START DATA PROVIDED

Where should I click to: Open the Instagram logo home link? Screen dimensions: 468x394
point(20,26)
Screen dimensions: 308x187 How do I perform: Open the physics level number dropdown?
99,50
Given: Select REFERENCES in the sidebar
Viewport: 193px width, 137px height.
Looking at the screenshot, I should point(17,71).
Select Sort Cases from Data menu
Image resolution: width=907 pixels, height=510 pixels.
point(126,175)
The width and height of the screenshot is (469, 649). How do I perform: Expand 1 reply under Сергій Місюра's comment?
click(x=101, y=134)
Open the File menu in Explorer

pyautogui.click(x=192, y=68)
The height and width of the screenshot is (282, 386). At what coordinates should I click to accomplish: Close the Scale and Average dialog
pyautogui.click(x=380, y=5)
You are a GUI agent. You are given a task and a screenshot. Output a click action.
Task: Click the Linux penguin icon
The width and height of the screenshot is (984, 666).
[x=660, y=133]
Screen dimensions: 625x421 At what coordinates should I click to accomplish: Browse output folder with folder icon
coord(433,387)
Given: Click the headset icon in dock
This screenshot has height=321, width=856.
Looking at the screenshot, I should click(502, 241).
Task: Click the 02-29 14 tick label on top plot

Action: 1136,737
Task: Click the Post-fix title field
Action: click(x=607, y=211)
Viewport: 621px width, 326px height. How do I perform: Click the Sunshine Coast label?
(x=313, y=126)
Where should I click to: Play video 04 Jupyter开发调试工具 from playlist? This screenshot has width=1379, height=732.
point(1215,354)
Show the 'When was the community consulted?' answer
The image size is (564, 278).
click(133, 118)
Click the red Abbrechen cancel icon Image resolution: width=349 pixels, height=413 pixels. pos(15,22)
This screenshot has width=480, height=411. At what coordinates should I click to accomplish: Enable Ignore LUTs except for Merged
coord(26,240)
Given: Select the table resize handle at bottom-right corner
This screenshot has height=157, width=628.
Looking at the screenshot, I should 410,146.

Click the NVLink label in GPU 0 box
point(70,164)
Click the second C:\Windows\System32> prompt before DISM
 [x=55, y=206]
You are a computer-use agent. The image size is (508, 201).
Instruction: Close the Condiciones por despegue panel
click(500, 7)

END DATA PROVIDED

*ACTIVITY*
Write out each line exactly, as it is shown above.

*RESPONSE*
Where should I click to: Open the Instagram logo home link? Screen dimensions: 468x394
point(20,26)
Screen dimensions: 308x187 How do I perform: Open the physics level number dropdown?
99,50
Given: Select REFERENCES in the sidebar
Viewport: 193px width, 137px height.
Looking at the screenshot, I should point(17,71).
Select Sort Cases from Data menu
Image resolution: width=907 pixels, height=510 pixels.
point(126,175)
The width and height of the screenshot is (469, 649). How do I perform: Expand 1 reply under Сергій Місюра's comment?
click(x=101, y=134)
Open the File menu in Explorer

pyautogui.click(x=192, y=68)
The height and width of the screenshot is (282, 386). At what coordinates should I click to accomplish: Close the Scale and Average dialog
pyautogui.click(x=380, y=5)
You are a GUI agent. You are given a task and a screenshot. Output a click action.
Task: Click the Linux penguin icon
The width and height of the screenshot is (984, 666).
[x=660, y=133]
Screen dimensions: 625x421 At what coordinates should I click to accomplish: Browse output folder with folder icon
coord(433,387)
Given: Click the headset icon in dock
This screenshot has height=321, width=856.
Looking at the screenshot, I should click(502, 241).
Task: Click the 02-29 14 tick label on top plot

Action: 1136,737
Task: Click the Post-fix title field
Action: click(x=607, y=211)
Viewport: 621px width, 326px height. How do I perform: Click the Sunshine Coast label?
(x=313, y=126)
Where should I click to: Play video 04 Jupyter开发调试工具 from playlist? This screenshot has width=1379, height=732.
point(1215,354)
Show the 'When was the community consulted?' answer
The image size is (564, 278).
click(133, 118)
Click the red Abbrechen cancel icon Image resolution: width=349 pixels, height=413 pixels. pos(15,22)
This screenshot has width=480, height=411. At what coordinates should I click to accomplish: Enable Ignore LUTs except for Merged
coord(26,240)
Given: Select the table resize handle at bottom-right corner
This screenshot has height=157, width=628.
Looking at the screenshot, I should 410,146.

Click the NVLink label in GPU 0 box
point(70,164)
Click the second C:\Windows\System32> prompt before DISM
 [x=55, y=206]
You are a computer-use agent. The image size is (508, 201).
Instruction: Close the Condiciones por despegue panel
click(500, 7)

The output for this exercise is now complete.